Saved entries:
↓↓↓

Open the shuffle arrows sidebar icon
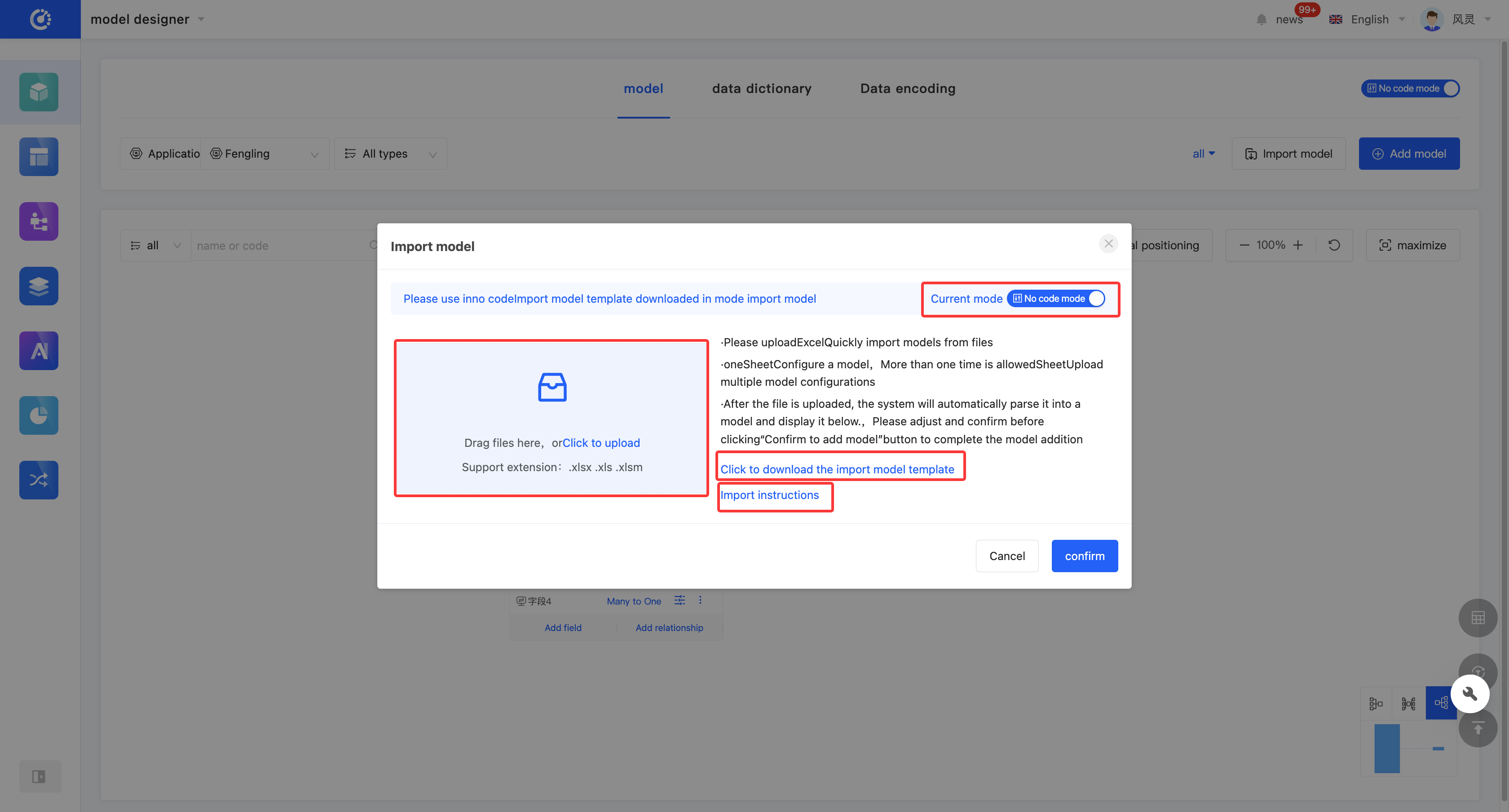tap(39, 480)
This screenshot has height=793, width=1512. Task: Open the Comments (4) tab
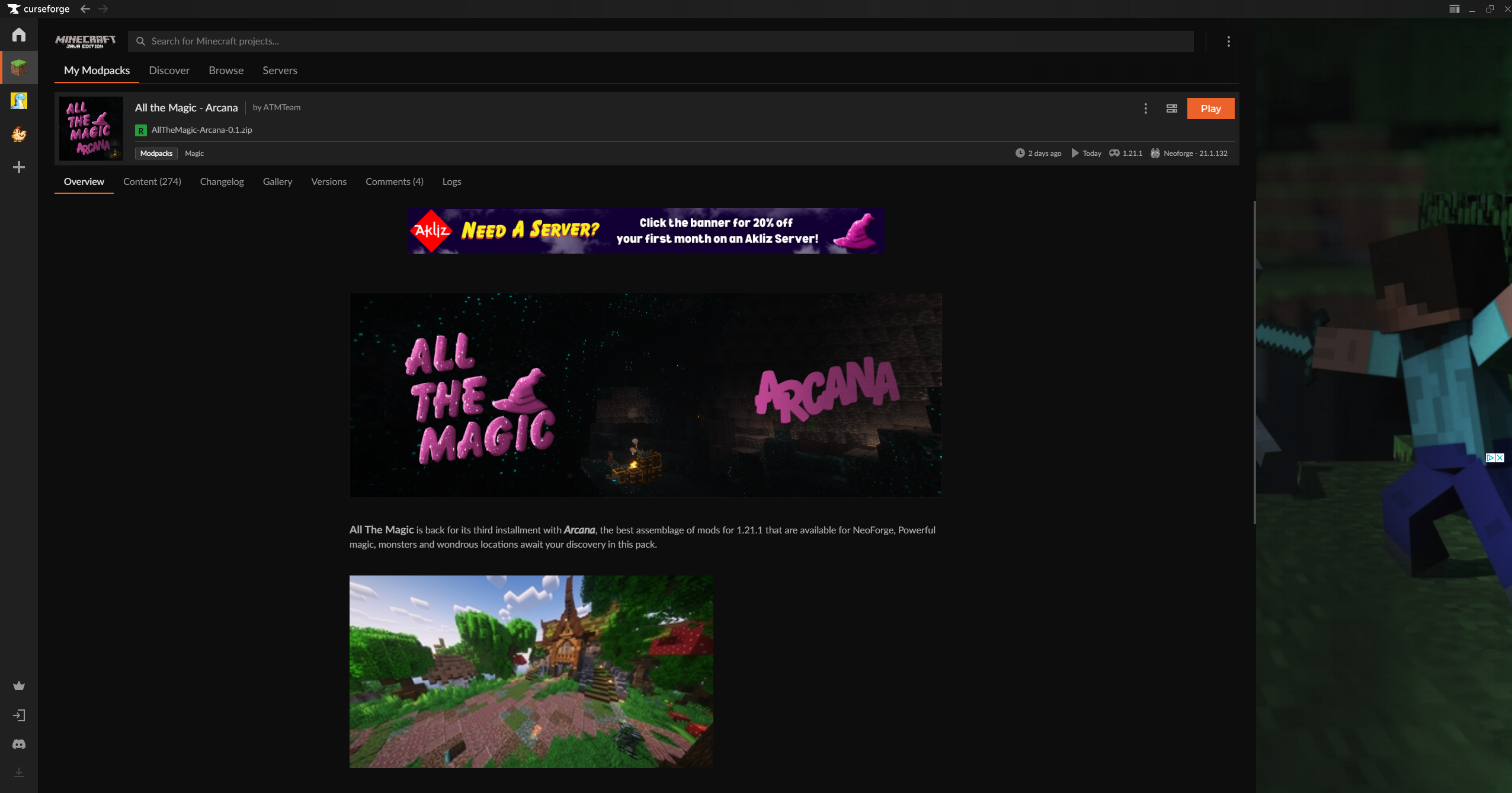pyautogui.click(x=394, y=181)
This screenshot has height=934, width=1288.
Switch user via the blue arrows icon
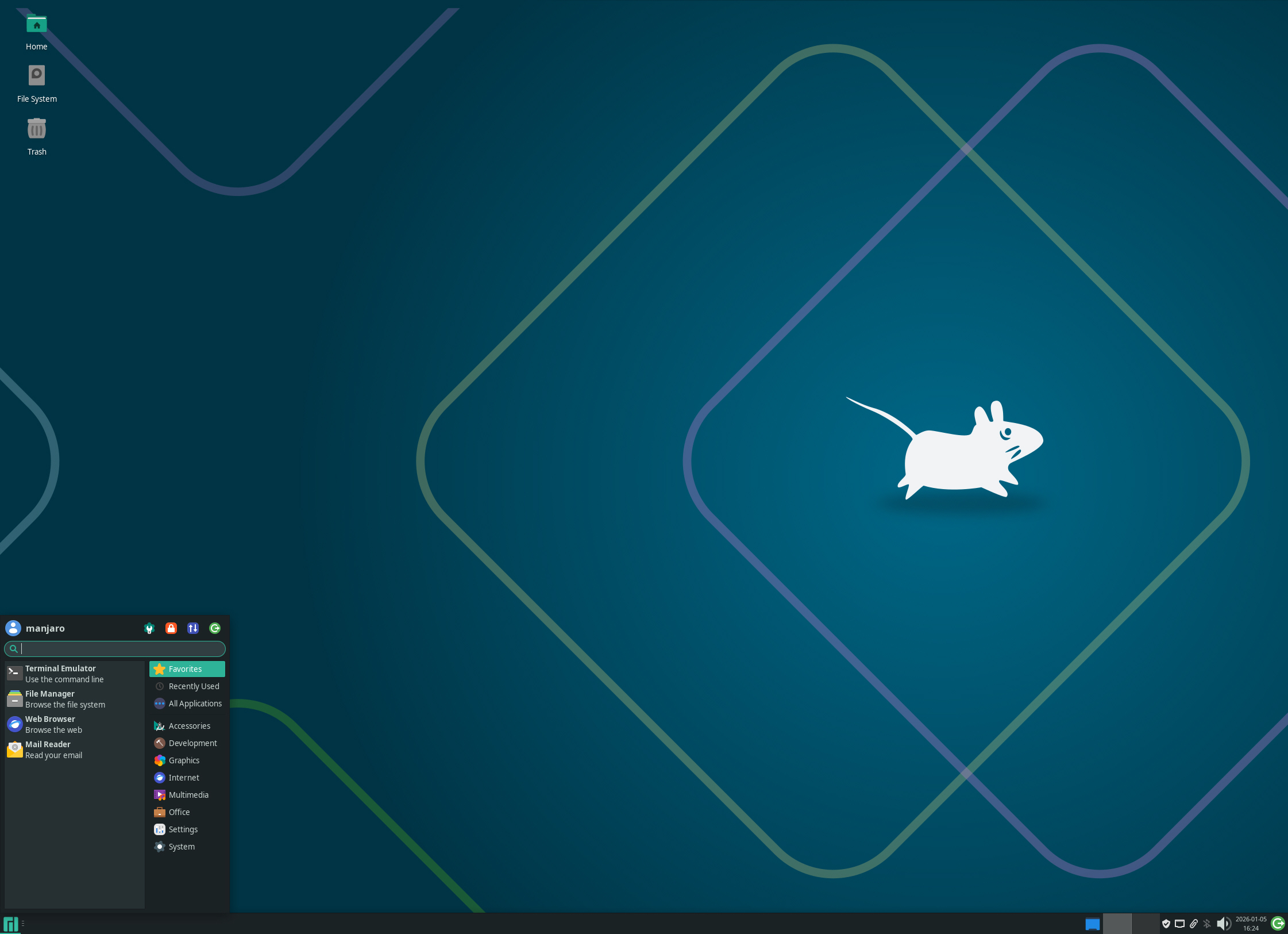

↑↑↑

Produce an exact copy of every line above, with the images left out.

Open the shuffle arrows sidebar icon
tap(39, 480)
This screenshot has height=793, width=1512. Task: Open the Comments (4) tab
pyautogui.click(x=394, y=181)
This screenshot has height=934, width=1288.
Switch user via the blue arrows icon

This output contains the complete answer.